▶ Written exercise
Reproduce the listing below word for word, keeping every line in its original order.

▶ Information provided

* begin *

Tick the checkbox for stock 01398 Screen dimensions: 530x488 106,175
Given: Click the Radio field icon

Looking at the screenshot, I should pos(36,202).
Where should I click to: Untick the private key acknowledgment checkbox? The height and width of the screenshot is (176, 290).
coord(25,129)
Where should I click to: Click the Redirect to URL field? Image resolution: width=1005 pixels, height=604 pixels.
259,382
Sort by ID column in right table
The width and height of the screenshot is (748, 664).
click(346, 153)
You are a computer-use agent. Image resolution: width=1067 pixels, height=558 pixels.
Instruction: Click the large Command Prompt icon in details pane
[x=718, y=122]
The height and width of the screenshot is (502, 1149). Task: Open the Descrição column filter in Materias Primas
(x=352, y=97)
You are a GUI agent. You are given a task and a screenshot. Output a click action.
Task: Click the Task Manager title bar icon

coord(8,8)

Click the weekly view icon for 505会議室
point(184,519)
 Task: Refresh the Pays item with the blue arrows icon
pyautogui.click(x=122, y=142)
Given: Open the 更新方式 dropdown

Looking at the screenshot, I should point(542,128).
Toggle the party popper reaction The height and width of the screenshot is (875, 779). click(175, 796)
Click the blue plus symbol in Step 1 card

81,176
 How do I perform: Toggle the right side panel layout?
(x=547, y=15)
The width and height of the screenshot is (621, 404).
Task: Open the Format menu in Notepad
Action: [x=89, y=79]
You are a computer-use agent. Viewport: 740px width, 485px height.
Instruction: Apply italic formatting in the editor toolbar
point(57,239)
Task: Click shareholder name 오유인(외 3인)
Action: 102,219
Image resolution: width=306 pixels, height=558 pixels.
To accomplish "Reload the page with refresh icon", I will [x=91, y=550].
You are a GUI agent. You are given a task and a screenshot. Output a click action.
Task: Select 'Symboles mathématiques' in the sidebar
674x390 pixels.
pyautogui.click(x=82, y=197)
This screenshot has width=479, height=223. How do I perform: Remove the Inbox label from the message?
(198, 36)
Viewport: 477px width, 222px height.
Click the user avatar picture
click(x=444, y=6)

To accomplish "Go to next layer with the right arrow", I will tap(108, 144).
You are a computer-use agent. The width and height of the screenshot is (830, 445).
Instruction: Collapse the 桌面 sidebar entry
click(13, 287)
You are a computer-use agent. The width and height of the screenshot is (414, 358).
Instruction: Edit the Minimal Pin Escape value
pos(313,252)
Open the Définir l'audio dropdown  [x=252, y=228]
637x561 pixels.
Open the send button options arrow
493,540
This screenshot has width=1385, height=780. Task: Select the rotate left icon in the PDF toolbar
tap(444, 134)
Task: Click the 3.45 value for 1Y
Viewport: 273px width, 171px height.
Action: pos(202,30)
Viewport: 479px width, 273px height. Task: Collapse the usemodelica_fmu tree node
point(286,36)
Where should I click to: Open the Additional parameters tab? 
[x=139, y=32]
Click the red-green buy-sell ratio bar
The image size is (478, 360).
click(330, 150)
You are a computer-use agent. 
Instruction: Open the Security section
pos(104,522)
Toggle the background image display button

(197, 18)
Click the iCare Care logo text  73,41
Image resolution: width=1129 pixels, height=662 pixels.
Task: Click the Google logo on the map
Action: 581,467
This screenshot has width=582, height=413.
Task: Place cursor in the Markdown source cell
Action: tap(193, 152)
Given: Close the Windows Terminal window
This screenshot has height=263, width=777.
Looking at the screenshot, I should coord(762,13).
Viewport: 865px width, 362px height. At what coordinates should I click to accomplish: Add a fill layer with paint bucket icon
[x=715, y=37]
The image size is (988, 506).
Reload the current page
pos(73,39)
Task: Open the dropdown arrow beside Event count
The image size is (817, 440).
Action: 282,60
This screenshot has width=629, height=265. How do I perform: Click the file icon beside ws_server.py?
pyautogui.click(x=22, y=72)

* end *

▶ Correct result
Tick the checkbox for stock 01398 Screen dimensions: 530x488 106,175
Given: Click the Radio field icon

Looking at the screenshot, I should pos(36,202).
Where should I click to: Untick the private key acknowledgment checkbox? The height and width of the screenshot is (176, 290).
coord(25,129)
Where should I click to: Click the Redirect to URL field? Image resolution: width=1005 pixels, height=604 pixels.
259,382
Sort by ID column in right table
The width and height of the screenshot is (748, 664).
click(346, 153)
You are a computer-use agent. Image resolution: width=1067 pixels, height=558 pixels.
Instruction: Click the large Command Prompt icon in details pane
[x=718, y=122]
The height and width of the screenshot is (502, 1149). Task: Open the Descrição column filter in Materias Primas
(x=352, y=97)
You are a GUI agent. You are given a task and a screenshot. Output a click action.
Task: Click the Task Manager title bar icon

coord(8,8)

Click the weekly view icon for 505会議室
point(184,519)
 Task: Refresh the Pays item with the blue arrows icon
pyautogui.click(x=122, y=142)
Given: Open the 更新方式 dropdown

Looking at the screenshot, I should point(542,128).
Toggle the party popper reaction The height and width of the screenshot is (875, 779). click(175, 796)
Click the blue plus symbol in Step 1 card

81,176
 How do I perform: Toggle the right side panel layout?
(x=547, y=15)
The width and height of the screenshot is (621, 404).
Task: Open the Format menu in Notepad
Action: [x=89, y=79]
You are a computer-use agent. Viewport: 740px width, 485px height.
Instruction: Apply italic formatting in the editor toolbar
point(57,239)
Task: Click shareholder name 오유인(외 3인)
Action: 102,219
Image resolution: width=306 pixels, height=558 pixels.
To accomplish "Reload the page with refresh icon", I will [x=91, y=550].
You are a GUI agent. You are given a task and a screenshot. Output a click action.
Task: Select 'Symboles mathématiques' in the sidebar
674x390 pixels.
pyautogui.click(x=82, y=197)
This screenshot has width=479, height=223. How do I perform: Remove the Inbox label from the message?
(198, 36)
Viewport: 477px width, 222px height.
Click the user avatar picture
click(x=444, y=6)

To accomplish "Go to next layer with the right arrow", I will tap(108, 144).
You are a computer-use agent. The width and height of the screenshot is (830, 445).
Instruction: Collapse the 桌面 sidebar entry
click(13, 287)
You are a computer-use agent. The width and height of the screenshot is (414, 358).
Instruction: Edit the Minimal Pin Escape value
pos(313,252)
Open the Définir l'audio dropdown  [x=252, y=228]
637x561 pixels.
Open the send button options arrow
493,540
This screenshot has width=1385, height=780. Task: Select the rotate left icon in the PDF toolbar
tap(444, 134)
Task: Click the 3.45 value for 1Y
Viewport: 273px width, 171px height.
Action: pos(202,30)
Viewport: 479px width, 273px height. Task: Collapse the usemodelica_fmu tree node
point(286,36)
Where should I click to: Open the Additional parameters tab? 
[x=139, y=32]
Click the red-green buy-sell ratio bar
The image size is (478, 360).
click(330, 150)
You are a computer-use agent. 
Instruction: Open the Security section
pos(104,522)
Toggle the background image display button

(197, 18)
Click the iCare Care logo text  73,41
Image resolution: width=1129 pixels, height=662 pixels.
Task: Click the Google logo on the map
Action: 581,467
This screenshot has width=582, height=413.
Task: Place cursor in the Markdown source cell
Action: tap(193, 152)
Given: Close the Windows Terminal window
This screenshot has height=263, width=777.
Looking at the screenshot, I should coord(762,13).
Viewport: 865px width, 362px height. At what coordinates should I click to accomplish: Add a fill layer with paint bucket icon
[x=715, y=37]
The image size is (988, 506).
Reload the current page
pos(73,39)
Task: Open the dropdown arrow beside Event count
The image size is (817, 440).
Action: 282,60
This screenshot has width=629, height=265. How do I perform: Click the file icon beside ws_server.py?
pyautogui.click(x=22, y=72)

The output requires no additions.